Data lines =>

----------

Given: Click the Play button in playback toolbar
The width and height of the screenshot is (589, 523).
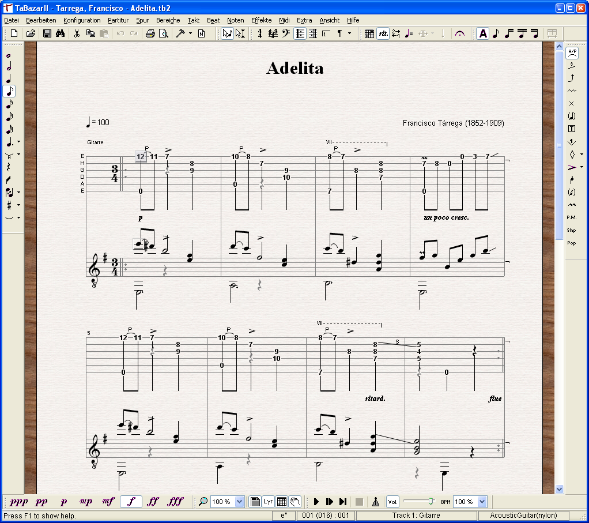Looking at the screenshot, I should tap(316, 502).
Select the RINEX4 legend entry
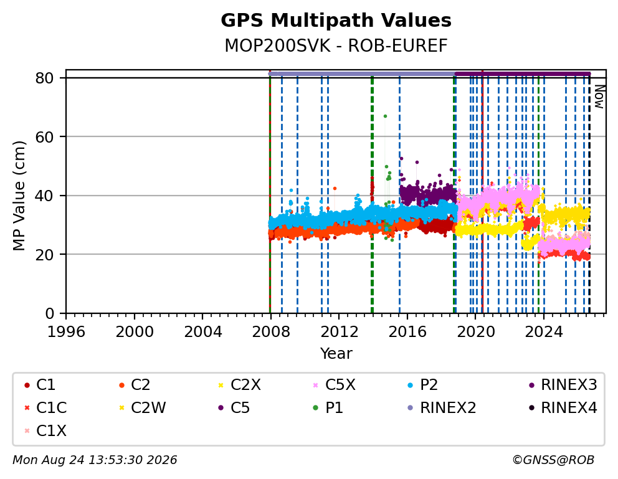The image size is (618, 479). click(563, 408)
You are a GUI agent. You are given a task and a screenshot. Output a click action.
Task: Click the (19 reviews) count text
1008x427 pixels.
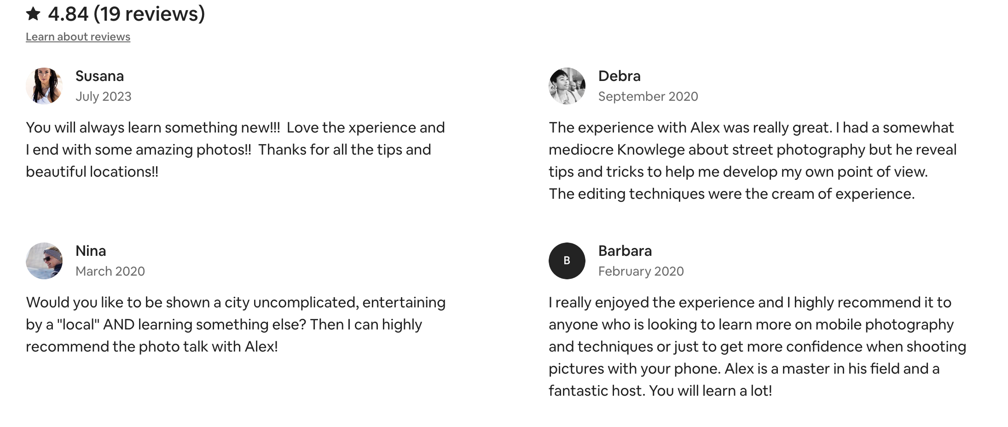click(149, 14)
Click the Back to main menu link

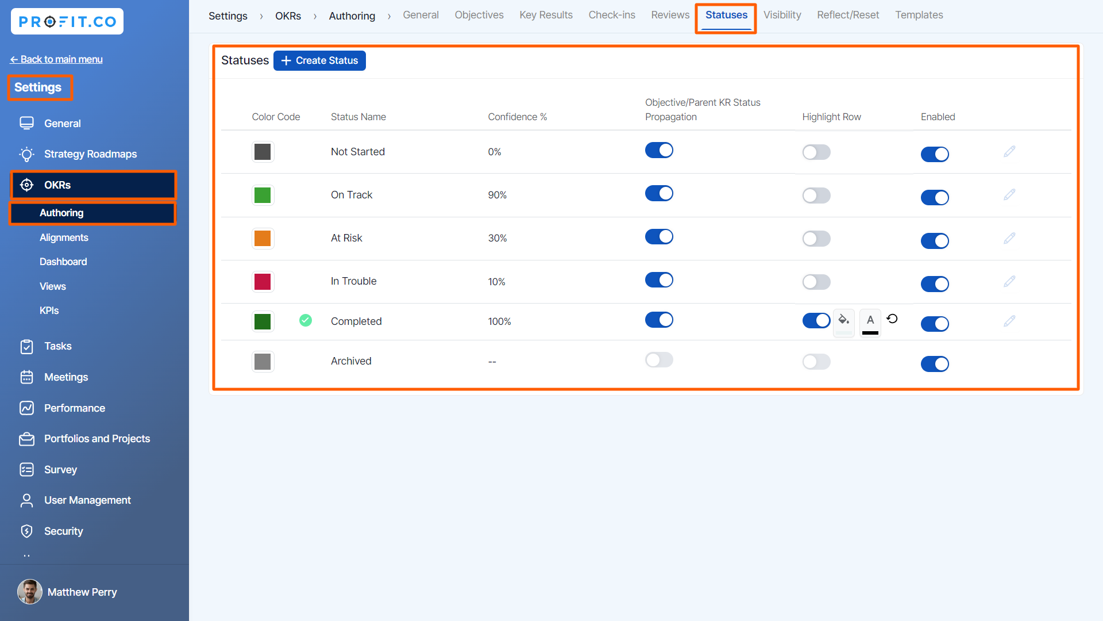click(x=56, y=59)
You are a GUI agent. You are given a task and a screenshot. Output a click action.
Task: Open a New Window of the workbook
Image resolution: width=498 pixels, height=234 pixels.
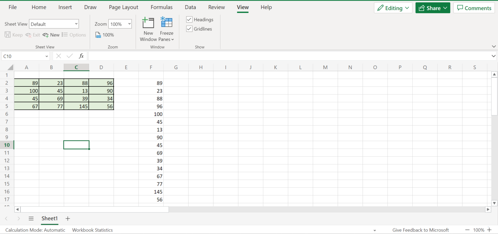click(x=148, y=29)
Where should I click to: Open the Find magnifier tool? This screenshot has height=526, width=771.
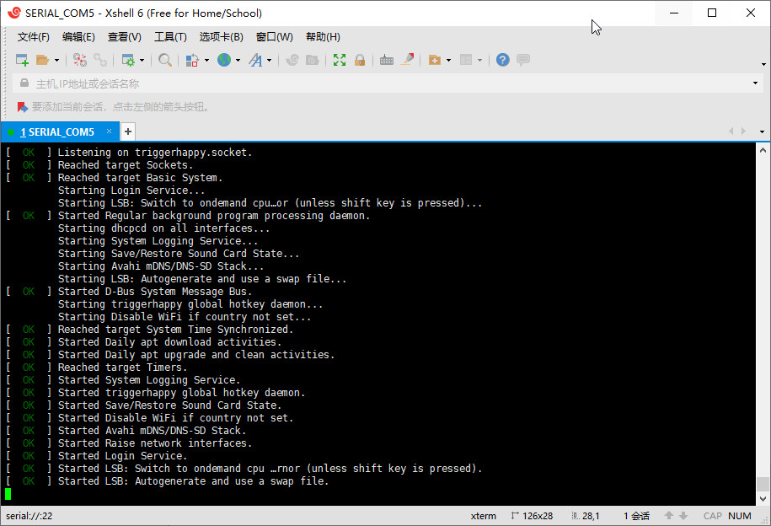165,60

----------

Aim of the task => Reproduce the data above line for line, without altering any wording, and leave out the pictures.

Finished answer =>
Given: Click the Play button in playback toolbar
The width and height of the screenshot is (589, 523).
Looking at the screenshot, I should tap(316, 502).
Select the RINEX4 legend entry
The image size is (618, 479). click(563, 408)
You are a GUI agent. You are given a task and a screenshot. Output a click action.
Task: Click the (19 reviews) count text
1008x427 pixels.
click(149, 14)
Click the Back to main menu link

click(x=56, y=59)
You are a GUI agent. You are given a task and a screenshot. Output a click action.
Task: Open a New Window of the workbook
Image resolution: width=498 pixels, height=234 pixels.
click(x=148, y=29)
Where should I click to: Open the Find magnifier tool? This screenshot has height=526, width=771.
165,60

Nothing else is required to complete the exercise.